### THE TASK
Reproduce the records below with "input field" replaced by "text box" and everything else unchanged. Omit the pictures.
start
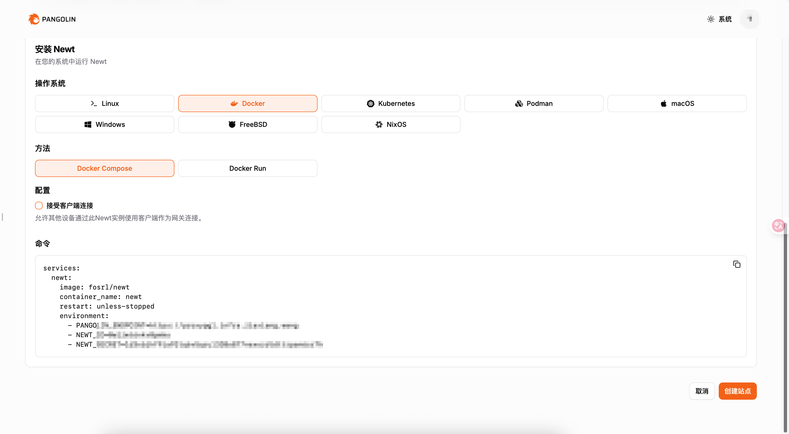The height and width of the screenshot is (434, 789).
Task: Click the Pangolin logo icon
Action: pos(34,19)
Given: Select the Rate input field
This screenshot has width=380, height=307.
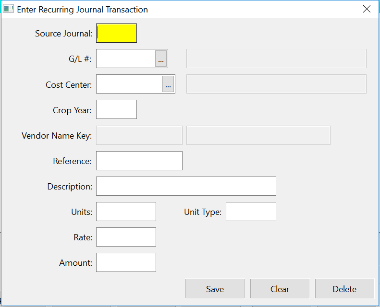Looking at the screenshot, I should 126,237.
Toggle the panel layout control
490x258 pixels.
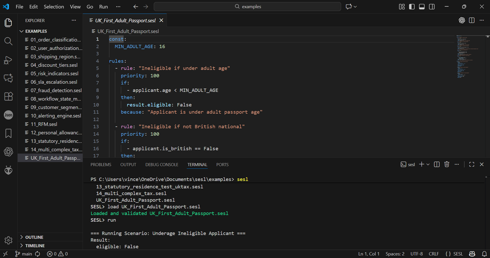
end
### COMPLETE OUTPUT
The height and width of the screenshot is (434, 789).
Task: Click the Pangolin logo icon
Action: pos(34,19)
Given: Select the Rate text box
This screenshot has width=380, height=307.
Looking at the screenshot, I should 126,237.
Toggle the panel layout control
490x258 pixels.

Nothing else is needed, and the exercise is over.